More

IainIreland · 2025-10-15T15:46:32 1760543192

One clear use case for GC in Rust is for implementing other languages (eg writing a JS engine). When people ask why SpiderMonkey hasn't been rewritten in Rust, one of the main technical blockers I generally bring up is that safe, ergonomic, performant GC in Rust still appears to be a major research project. ("It would be a whole lot of work" is another, less technical problem.)

For a variety of reasons I don't think this particular approach is a good fit for a JS engine, but it's still very good to see people chipping away at the design space.

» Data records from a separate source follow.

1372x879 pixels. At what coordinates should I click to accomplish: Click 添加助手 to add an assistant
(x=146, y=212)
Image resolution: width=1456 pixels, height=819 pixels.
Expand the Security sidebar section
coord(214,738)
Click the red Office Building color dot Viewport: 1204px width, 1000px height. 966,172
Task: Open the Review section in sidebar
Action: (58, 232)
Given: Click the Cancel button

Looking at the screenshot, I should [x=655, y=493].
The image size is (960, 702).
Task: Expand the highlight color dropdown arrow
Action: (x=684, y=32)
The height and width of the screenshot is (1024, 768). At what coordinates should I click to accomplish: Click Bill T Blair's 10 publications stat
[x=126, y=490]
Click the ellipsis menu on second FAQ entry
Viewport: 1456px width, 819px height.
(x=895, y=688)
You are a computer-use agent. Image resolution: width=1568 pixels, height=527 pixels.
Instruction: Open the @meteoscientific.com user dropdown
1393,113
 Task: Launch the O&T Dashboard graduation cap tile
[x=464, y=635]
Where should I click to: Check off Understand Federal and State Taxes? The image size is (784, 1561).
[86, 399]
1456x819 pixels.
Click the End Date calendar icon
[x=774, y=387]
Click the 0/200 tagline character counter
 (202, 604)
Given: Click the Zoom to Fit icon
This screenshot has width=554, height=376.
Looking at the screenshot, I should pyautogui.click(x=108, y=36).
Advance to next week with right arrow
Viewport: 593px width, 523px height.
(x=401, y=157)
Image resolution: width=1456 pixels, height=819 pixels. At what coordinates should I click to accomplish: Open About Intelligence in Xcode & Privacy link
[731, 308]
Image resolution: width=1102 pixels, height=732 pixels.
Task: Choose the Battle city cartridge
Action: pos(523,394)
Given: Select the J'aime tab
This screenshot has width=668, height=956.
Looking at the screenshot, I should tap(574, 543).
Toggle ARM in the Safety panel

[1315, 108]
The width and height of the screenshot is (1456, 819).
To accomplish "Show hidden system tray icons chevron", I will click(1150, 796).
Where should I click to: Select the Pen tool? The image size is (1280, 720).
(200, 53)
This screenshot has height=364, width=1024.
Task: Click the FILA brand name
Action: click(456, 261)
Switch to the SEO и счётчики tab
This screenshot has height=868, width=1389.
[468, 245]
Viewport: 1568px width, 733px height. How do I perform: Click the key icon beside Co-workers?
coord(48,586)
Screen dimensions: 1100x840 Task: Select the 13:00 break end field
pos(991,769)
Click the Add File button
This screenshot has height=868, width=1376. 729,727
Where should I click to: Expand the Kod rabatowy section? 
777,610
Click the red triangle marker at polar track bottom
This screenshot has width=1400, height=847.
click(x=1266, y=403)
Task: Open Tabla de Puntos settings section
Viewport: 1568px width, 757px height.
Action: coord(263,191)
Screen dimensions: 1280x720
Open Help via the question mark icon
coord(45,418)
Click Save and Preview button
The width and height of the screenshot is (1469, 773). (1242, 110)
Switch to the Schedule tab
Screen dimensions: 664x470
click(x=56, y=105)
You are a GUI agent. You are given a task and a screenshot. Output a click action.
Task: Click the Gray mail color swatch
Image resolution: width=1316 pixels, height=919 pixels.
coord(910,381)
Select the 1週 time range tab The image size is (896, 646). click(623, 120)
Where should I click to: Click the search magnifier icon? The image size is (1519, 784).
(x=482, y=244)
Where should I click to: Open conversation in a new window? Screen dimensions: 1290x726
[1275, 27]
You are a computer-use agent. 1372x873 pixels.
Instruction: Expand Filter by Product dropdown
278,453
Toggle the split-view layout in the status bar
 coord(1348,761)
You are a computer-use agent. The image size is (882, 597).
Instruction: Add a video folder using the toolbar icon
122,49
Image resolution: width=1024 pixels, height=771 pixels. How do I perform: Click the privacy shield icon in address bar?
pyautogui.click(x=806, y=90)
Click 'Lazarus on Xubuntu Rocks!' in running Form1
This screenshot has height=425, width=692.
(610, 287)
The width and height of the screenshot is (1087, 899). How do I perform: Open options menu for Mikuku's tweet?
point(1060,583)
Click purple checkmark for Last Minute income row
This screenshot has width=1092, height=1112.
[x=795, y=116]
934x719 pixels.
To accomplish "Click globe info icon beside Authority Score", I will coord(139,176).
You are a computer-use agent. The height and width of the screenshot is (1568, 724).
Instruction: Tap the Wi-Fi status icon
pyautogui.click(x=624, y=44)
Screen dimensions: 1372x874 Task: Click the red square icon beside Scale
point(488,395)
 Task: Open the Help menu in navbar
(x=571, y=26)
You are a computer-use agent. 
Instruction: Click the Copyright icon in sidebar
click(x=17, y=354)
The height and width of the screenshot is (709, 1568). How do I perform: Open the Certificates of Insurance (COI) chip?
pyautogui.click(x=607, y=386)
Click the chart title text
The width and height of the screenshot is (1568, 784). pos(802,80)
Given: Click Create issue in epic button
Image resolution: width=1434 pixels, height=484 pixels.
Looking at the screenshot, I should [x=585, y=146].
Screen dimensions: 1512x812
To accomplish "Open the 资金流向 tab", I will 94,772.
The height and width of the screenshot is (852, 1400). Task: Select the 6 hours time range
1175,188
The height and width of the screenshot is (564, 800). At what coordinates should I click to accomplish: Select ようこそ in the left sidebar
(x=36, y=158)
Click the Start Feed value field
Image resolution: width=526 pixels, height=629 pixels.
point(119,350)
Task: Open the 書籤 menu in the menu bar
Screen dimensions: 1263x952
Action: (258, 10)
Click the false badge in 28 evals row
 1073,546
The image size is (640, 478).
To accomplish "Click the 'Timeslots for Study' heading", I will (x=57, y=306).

quotemstr · 2025-10-15T17:38:59 1760549939

Would you plug Boehm GC into a first class JS engine? No? Then you're not using this to implement JS in anything approaching a reasonable manner either.

zorgmonkey · 2025-10-15T18:20:00 1760552400

It looks like the API of Alloy was at least designed in such a way that can somewhat easily change the GC implementation out down the line and I really hope they do cause Boehm GC and conservative GC in general is much too slow compared to state of the art precise GCs.

quotemstr · 2025-10-15T18:31:01 1760553061

It's not an implementation thing. It's fundamental. A GC can't move anything it finds in a conservative root. You can build partly precise hybrid GCs (I've built a few) but the mere possibility of conservative roots complicates implementation and limits compaction potential.

If, OTOH, Alloy is handle based, then maybe there's hope. Still a weird choice to use Rust this way.

ltratt · 2025-10-15T18:53:42 1760554422

We don't exactly want Alloy to have to be conservative, but Rust's semantics allow pointers to be converted to usizes (in safe mode) and back again (in unsafe mode), and this is something code really does. So if we wanted to provide an Rc-like API -- and we found reasonable code really does need it -- there wasn't much choice.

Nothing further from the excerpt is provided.